▶ _APPLY WHAT YOU READ_:
1. In the forum text on language-model training loss, what model was fine-tuned on messages from a group chat?
2. Write out the forum text on language-model training loss from "Back when the" up to and including "of our banter.".
3. Continue the forum text on language-model training loss from its last sentence.

SELECTED TEXT START

That doesn't make any sense when you're dealing with a model which is so hugely over-parameterized. The model will learn the easy data that you are removing just fine. There's no 'limited data' there.
> If the model quickly reduces loss by picking up predictable phrases, it's hard to tell if it's genuinely learning or just echoing these predictable elements.
You can't interpret the loss qualitatively anyway. It's totally dependent on the details of tokenization, formatting, corpus size, etc. You still have to look at the samples or a downstream task to see if it's working well. Even quantitatively, the loss is only meaningful if you're comparing to a heldout sample or something, and then it doesn't matter if you were screwing with it like OP.
Back when the "I forced a bot to watch 1000 hours..." memes were popular (https://knowyourmeme.com/memes/i-forced-a-bot), ages ago in AI/ML time, I tried to do something similar by fine-tuning GPT-2 on messages from a group chat of my friends. Since there were years of chat data, it seemed like a really good opportunity to test whether the language model would capture everyone's personality and generate funny, uncanny-valley versions of our banter.

SELECTED TEXT END
EXCERPTED RECORDS START

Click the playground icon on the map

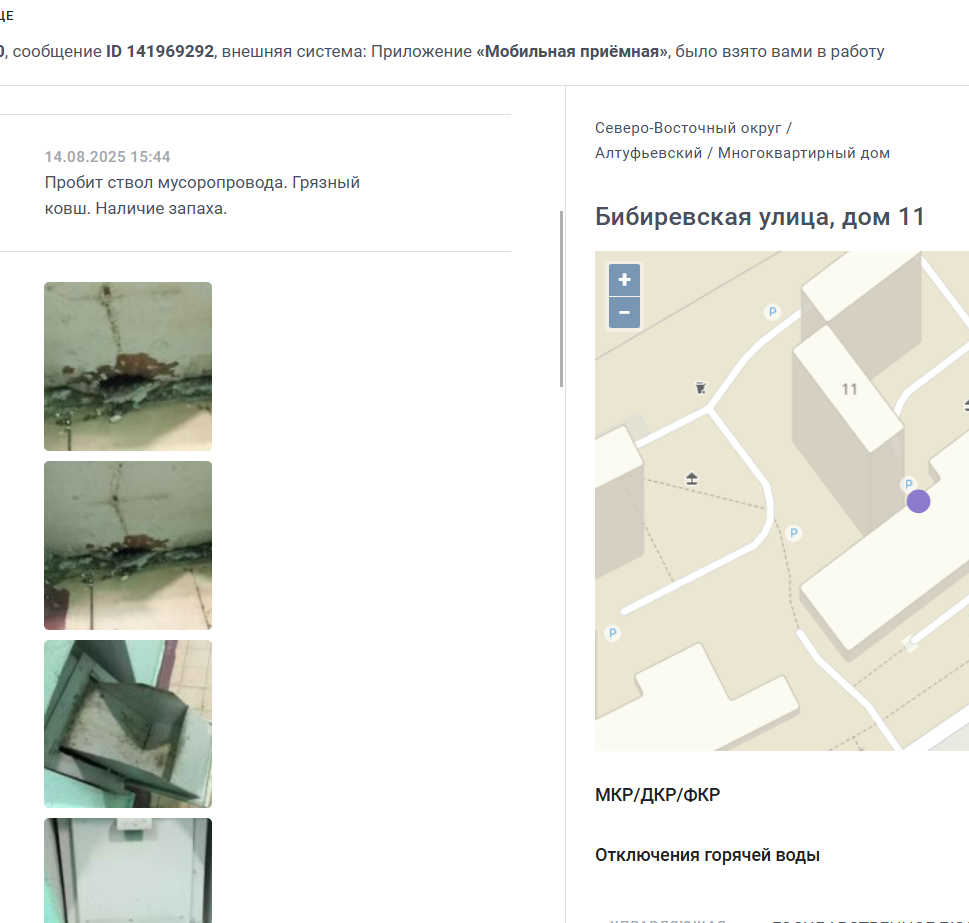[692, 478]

EXCERPTED RECORDS END
EXCERPTED RECORDS START

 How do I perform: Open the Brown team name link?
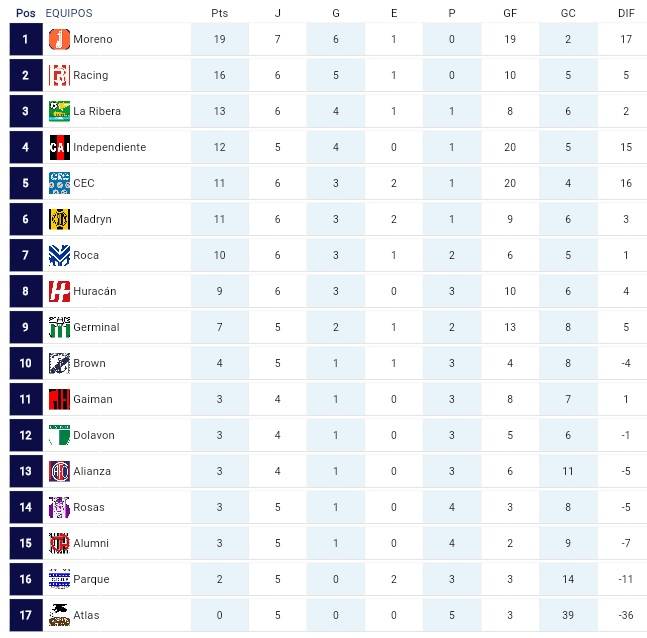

EXCERPTED RECORDS END
EXCERPTED RECORDS START

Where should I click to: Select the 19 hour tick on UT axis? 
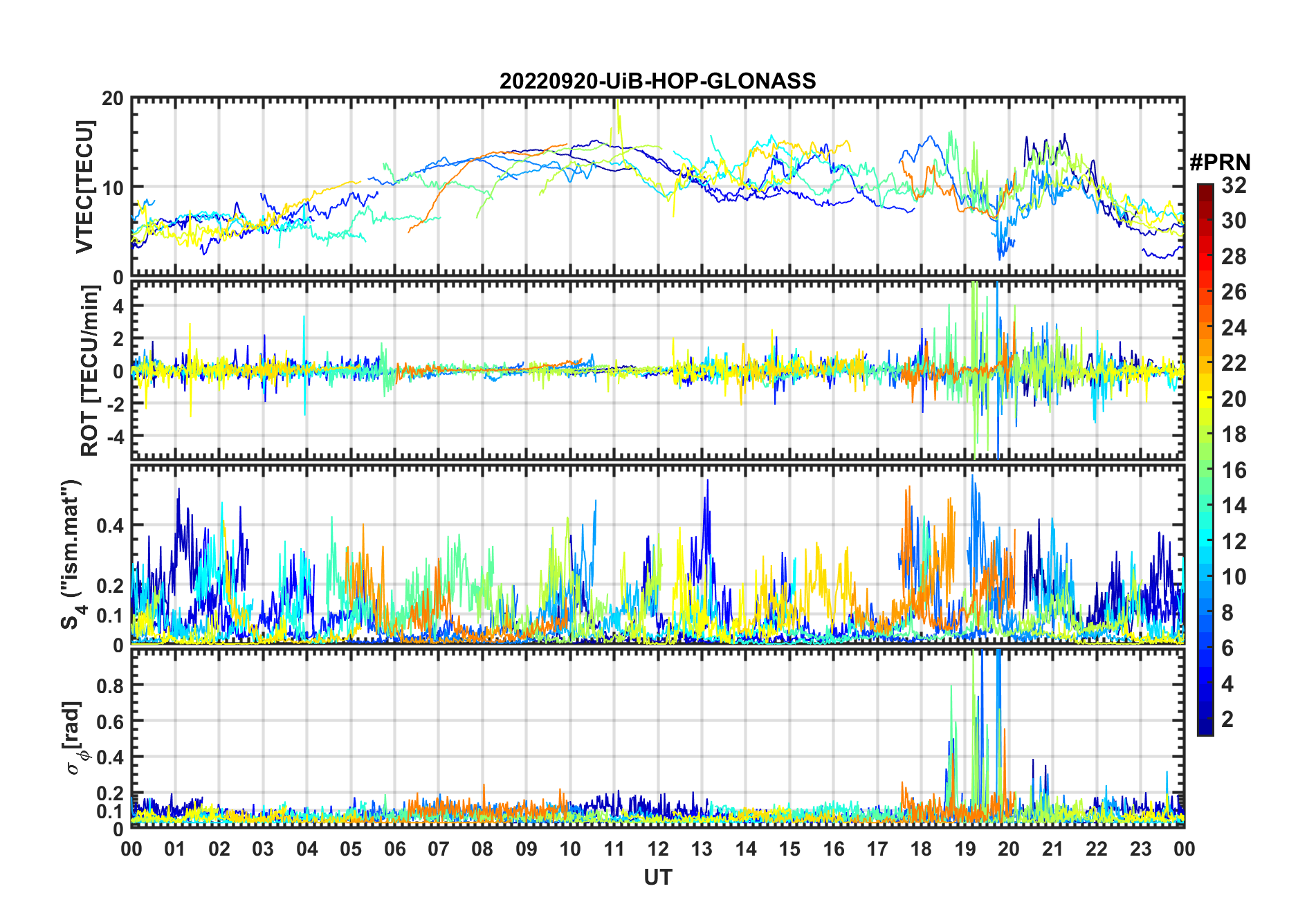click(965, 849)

EXCERPTED RECORDS END

▶ _ANSWERS TO THE EXERCISE_:
1. GPT-2

2.
Back when the "I forced a bot to watch 1000 hours..." memes were popular (https://knowyourmeme.com/memes/i-forced-a-bot), ages ago in AI/ML time, I tried to do something similar by fine-tuning GPT-2 on messages from a group chat of my friends. Since there were years of chat data, it seemed like a really good opportunity to test whether the language model would capture everyone's personality and generate funny, uncanny-valley versions of our banter.

3.
Turns out that the group chat was used nearly exclusively for sending funny pictures and videos (that the language model obviously couldn't see), and for making plans to meet up. The generated conversations almost exclusively consisted of a random group chat member starting with "there is a party tonight, who wants to go?" and others saying "I'm down" or "when?" or "where?" It was 0% banter, and 100% logistics.
It was pretty hilarious in its own way, but not for the reasons anyone expected! I didn't learn very much about language models with that experiment, but I did learn that my friends' group chat is actually pretty boring.
I guess the best banter happens in real life. Glad to see it worked out somewhat more interestingly for this person, even if they did allude to some similar results in their closing thoughts section.
Additionally - it's why it's important to think ahead of what you're training your model on because the model will always regress to the training data itself even if that means going backwards in ability.
It's also interesting that бля was translated to 'damn'. :)
Mark: wassup
Andy: just chilling
It simulated our conversational style and topics quite well, though GPT-2 reads like a glorified Markov chain. Sometimes the outputs were absolutely hilarious and inappropriate. GPT-2 was peak comedy.
My friend described GPT-2 as "like watching a toddler learning how to walk. When it stumbles it's cute and funny." GPT-3, not so much...
Also, it was oddly (painfully) accurate as far as personality goes... like looking into a mirror. For one thing, I talk way more, and this was reflected in the model's output. For another, I am constantly trying to turn my life around and failing, but ever optimistic... and talking about creative plans endlessly without much execution. (So GPT-2-andai ended up the same way...)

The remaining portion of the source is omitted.